▶ **Extracted data**
________________________

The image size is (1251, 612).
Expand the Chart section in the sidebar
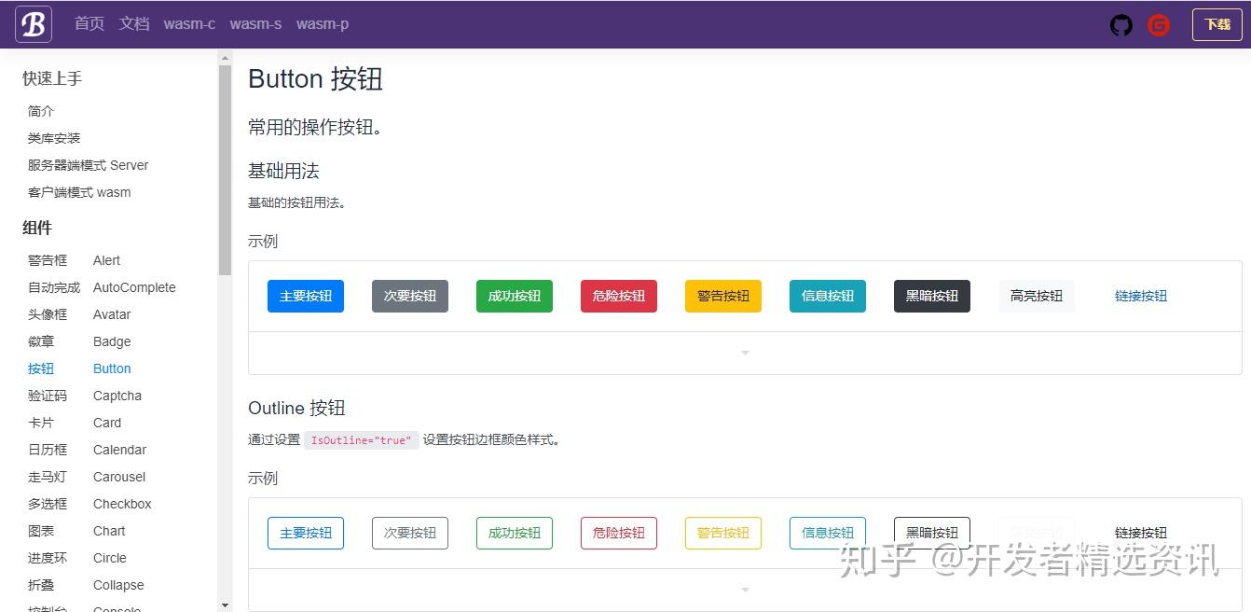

________________________

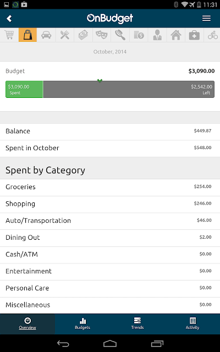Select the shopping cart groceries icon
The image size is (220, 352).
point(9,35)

________________________

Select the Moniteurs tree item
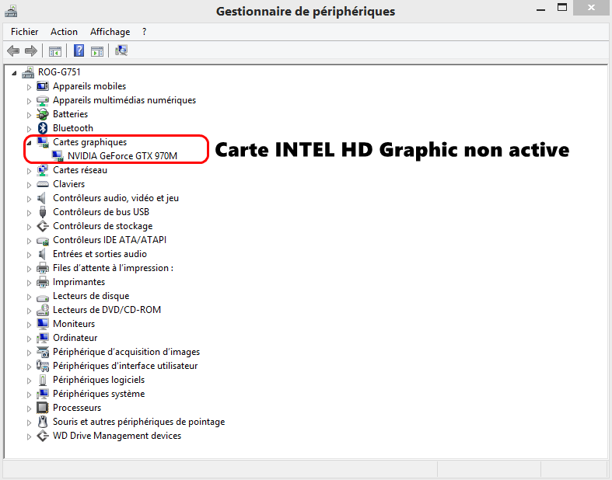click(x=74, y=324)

________________________

▶ **Exercise brief**
Restate word for word the entries above from the line with "The image size is (1251, 612)." through the line with "Expand the Chart section in the sidebar", inclusive, leaving out everything else.

▶ **The answer**
The image size is (1251, 612).
Expand the Chart section in the sidebar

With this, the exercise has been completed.